Quoting Daniel Lezcano (daniel.lezcano at free.fr):
> Krzysztof Taraszka wrote:
>> Hi,
>>
>> I was looking for possibility to secure lxc container to do not allow 'root
>> container user'  from changing limits from cgroup. Right now without STACK64
>> or SELinux he can do this easily.
>> I read the http://www.ibm.com/developerworks/linux/library/l-lxc-security/cookbook
>> and decided to use STACK64 kernel mechanism.
>> Well... mounting cgroup inside container fails (great!, i am looked for that
>> ;)) but networking fails too (interface bring up, sshd bring up, connection
>> beetween host and container is, but 'mtr', 'ping' even 'apt-get update'
>> fails and I do not know why). I secure my container exactly like in the
>> cookbook.

Yeah, smack's use of cipso can make things tricky, and it's possible things
have changed a bit recently.  Although I'm currently running smack in my
everyday s390 kernel to test checkpointing of its labels, and networking
is working fine.

Can you give me a few details - what distro, smack policy, and precise kernel
version are you using, for starters?

>> Is there any other possilbility to have secure container without network
>> problems or any hint now to enable networking with stack64 enabled? If so,
>> maybe the l-lxc-security cookbook have to updated? Maybe another kernel
>> patch to do not allow container to mount cgroup when the mount call come
>> from container?
>>
>> Any ideas?
>>   
> I think Serge can help you on this area (Cc'ed).

Well the idea is that user namespaces will provide this.  The files in
the cgroupfs will be labeled as being owned by users in the initial
user namespace.  The users in the container would be in a child user
namespace, the namespaces being hierarchical, so for instance the
container might have been created by uid 500 in the initial namespace
(ns=1), with the new namespace being (ns=2).  Then uid 0 in the container
is actually (1:500,2:0) and uid 1000 in the container is (1:500,2:1000).
Now tasks in the container will only own files which are owned by 1:500,
and root tasks in the container can only get privileges (CAP_DAC_OVERRIDE
etc) to files owned by 1:500.  So regular DAC permissions then suffice to
prevent containers from messing with their cgroup constraints.

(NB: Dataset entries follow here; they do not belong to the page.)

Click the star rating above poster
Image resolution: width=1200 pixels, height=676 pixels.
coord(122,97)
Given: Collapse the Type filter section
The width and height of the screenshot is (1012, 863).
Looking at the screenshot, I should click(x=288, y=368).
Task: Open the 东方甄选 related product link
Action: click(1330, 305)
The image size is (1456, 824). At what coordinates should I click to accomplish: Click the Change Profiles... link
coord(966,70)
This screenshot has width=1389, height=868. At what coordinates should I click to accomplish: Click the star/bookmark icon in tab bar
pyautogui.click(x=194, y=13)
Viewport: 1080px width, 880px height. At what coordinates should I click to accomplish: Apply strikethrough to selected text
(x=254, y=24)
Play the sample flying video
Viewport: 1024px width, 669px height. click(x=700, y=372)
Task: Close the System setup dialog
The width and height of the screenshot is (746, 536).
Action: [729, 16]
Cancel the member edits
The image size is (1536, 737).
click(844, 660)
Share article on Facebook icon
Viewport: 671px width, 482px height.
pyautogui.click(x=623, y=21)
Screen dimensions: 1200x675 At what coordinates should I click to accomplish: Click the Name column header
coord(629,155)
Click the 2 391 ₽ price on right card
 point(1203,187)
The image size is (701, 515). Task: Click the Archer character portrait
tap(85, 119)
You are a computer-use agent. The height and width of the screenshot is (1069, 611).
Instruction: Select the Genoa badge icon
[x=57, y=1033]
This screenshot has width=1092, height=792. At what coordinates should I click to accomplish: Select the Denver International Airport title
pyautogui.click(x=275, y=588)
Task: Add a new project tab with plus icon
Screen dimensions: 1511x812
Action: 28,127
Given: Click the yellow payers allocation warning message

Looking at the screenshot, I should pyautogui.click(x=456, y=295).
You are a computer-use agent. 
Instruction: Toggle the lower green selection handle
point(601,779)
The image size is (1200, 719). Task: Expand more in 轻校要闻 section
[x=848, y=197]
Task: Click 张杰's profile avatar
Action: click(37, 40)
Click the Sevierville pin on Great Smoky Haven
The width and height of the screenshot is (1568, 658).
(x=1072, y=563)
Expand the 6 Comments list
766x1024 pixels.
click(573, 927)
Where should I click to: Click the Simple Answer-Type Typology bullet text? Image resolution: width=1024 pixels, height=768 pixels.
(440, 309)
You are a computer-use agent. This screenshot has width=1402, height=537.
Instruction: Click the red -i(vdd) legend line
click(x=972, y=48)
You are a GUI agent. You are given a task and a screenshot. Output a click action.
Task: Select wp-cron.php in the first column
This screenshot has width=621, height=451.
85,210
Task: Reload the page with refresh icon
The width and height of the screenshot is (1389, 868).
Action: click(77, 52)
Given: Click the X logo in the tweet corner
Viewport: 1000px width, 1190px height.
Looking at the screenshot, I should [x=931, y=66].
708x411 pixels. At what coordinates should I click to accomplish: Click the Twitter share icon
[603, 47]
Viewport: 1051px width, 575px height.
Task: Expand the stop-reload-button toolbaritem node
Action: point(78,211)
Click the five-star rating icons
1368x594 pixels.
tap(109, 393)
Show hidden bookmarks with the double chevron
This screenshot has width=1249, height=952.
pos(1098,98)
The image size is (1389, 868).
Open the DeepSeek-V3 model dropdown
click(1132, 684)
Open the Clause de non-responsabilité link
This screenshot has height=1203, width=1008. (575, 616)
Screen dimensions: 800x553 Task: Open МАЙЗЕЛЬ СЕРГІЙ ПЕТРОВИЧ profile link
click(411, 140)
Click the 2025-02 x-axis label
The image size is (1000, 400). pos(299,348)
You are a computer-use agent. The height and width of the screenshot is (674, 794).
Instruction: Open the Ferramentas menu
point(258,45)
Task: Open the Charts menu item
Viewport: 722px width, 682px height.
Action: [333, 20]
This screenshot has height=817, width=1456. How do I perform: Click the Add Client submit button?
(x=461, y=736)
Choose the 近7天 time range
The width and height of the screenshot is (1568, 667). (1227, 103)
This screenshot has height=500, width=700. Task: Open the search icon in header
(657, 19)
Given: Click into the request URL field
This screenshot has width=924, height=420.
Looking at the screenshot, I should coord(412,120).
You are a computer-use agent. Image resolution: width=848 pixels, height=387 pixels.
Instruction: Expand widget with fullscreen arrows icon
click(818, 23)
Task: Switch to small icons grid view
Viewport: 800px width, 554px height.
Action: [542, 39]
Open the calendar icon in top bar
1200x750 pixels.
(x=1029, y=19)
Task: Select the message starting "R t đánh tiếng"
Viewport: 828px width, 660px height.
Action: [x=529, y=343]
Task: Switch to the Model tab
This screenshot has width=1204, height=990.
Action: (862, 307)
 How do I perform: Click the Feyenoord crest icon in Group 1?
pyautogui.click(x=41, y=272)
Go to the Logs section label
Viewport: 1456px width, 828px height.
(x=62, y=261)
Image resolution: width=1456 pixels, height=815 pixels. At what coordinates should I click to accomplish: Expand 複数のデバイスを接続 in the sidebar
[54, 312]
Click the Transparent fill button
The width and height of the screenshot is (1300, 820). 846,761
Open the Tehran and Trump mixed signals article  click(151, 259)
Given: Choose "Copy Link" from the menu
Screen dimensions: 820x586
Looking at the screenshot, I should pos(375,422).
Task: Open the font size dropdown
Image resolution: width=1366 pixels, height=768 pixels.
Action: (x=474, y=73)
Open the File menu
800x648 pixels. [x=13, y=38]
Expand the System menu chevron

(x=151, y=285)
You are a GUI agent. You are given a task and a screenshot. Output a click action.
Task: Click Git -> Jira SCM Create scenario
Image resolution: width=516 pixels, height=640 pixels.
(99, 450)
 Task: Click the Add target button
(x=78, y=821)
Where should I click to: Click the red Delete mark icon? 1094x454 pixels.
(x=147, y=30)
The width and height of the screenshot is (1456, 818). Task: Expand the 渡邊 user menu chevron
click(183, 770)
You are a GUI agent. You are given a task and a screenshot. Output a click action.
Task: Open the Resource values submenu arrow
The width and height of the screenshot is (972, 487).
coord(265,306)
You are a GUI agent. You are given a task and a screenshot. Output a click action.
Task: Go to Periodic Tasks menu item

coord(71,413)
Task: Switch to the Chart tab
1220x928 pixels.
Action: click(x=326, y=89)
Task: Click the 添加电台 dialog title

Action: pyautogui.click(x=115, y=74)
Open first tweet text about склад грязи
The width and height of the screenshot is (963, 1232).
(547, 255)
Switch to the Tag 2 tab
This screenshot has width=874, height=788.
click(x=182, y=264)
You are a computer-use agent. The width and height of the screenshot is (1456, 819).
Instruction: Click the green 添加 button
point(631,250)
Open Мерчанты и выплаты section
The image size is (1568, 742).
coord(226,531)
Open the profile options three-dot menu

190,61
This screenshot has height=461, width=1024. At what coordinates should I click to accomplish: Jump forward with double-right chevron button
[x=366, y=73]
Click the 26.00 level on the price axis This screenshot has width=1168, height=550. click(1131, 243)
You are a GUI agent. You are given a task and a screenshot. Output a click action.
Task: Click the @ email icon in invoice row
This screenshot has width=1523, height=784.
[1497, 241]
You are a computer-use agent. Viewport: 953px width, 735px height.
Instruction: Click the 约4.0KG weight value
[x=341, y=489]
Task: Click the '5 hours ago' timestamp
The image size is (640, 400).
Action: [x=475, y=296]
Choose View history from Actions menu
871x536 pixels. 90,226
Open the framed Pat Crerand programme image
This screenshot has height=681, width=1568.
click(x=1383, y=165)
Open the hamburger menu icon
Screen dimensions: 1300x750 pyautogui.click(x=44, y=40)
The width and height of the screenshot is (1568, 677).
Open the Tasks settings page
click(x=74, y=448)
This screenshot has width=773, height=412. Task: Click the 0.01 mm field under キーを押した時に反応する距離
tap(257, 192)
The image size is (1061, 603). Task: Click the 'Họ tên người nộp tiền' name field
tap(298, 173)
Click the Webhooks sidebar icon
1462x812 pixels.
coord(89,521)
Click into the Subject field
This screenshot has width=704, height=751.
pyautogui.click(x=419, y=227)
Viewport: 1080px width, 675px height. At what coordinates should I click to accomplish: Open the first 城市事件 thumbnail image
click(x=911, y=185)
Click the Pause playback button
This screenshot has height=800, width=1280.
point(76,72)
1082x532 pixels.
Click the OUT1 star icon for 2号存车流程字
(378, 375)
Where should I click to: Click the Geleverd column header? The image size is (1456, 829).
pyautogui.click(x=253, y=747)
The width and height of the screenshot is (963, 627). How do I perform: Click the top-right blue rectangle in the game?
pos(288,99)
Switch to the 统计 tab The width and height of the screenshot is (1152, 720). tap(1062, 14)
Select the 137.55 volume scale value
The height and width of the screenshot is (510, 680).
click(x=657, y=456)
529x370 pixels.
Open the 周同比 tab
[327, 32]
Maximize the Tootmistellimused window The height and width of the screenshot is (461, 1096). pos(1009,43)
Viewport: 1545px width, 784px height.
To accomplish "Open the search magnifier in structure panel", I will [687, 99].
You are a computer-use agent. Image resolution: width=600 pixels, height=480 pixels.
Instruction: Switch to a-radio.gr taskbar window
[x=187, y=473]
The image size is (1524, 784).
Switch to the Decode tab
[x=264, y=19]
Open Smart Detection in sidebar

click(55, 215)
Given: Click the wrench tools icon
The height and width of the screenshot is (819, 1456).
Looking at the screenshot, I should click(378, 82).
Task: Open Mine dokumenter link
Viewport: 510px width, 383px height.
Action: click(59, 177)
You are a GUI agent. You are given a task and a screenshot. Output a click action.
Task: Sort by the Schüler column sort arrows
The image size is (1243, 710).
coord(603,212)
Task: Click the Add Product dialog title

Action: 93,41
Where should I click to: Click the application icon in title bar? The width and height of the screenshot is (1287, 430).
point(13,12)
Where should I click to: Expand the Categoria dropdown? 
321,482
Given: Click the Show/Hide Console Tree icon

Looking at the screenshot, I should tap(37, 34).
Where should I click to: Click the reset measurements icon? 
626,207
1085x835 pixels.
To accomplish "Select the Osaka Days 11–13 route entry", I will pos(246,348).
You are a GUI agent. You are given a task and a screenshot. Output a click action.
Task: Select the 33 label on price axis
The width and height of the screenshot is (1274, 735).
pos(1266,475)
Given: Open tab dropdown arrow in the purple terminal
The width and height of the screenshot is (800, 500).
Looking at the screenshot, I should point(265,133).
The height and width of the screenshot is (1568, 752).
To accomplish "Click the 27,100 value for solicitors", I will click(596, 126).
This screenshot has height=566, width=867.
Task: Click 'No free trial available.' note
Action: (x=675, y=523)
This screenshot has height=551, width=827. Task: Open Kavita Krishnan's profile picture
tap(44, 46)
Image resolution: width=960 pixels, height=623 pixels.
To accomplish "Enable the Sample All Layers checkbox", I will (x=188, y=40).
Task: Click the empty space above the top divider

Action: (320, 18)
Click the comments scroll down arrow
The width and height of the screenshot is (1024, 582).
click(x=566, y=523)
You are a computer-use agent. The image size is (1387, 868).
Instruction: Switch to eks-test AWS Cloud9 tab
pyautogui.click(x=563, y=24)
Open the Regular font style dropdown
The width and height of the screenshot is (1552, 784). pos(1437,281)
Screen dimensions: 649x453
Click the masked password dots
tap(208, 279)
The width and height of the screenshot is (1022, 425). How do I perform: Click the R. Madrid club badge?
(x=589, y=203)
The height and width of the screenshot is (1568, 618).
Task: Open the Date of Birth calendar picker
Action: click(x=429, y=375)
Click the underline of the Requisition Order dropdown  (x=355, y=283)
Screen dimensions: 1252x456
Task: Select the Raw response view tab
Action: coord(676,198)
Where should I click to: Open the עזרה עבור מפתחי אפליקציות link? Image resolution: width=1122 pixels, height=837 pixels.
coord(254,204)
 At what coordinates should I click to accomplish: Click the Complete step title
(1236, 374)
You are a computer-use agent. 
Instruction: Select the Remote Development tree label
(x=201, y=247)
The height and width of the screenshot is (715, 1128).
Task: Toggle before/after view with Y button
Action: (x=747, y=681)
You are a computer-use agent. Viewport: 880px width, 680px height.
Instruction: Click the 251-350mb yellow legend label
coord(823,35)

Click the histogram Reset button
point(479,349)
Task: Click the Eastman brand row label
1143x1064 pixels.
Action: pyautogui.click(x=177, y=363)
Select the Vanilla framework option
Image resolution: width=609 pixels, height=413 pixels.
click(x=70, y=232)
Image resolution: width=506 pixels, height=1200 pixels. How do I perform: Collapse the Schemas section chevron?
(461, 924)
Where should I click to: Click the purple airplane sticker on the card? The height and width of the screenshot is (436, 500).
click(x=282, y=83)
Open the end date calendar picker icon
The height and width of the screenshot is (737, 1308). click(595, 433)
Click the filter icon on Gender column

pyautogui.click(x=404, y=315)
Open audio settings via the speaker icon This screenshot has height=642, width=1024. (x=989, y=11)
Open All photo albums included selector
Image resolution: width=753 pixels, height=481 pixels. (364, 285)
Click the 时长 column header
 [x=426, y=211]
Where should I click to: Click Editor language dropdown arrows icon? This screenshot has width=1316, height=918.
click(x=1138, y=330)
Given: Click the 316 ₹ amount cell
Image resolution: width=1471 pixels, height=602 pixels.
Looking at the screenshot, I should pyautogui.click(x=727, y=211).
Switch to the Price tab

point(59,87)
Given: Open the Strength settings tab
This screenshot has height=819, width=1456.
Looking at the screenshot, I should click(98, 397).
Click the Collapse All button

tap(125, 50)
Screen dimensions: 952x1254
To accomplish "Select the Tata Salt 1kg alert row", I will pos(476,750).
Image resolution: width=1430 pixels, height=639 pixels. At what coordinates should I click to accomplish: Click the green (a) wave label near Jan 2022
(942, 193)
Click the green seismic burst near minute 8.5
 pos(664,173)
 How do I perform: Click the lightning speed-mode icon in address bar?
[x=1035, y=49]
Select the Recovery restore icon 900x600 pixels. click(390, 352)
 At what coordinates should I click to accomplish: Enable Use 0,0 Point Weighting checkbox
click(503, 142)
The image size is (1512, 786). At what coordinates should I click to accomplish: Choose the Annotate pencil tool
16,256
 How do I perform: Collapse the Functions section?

Unfortunately that is (still) a ways off.  If you have time to work
on that, I think the last time Eric and I discussed how to go about
introducing this functionality was in the thread starting here:
https://lists.linux-foundation.org/pipermail/containers/2008-August/thread.html#12675
and i.e. https://lists.linux-foundation.org/pipermail/containers/2008-August/012691.html
where Eric suggests starting with sorting out 'capable' with respect to
namespaces first.

-serge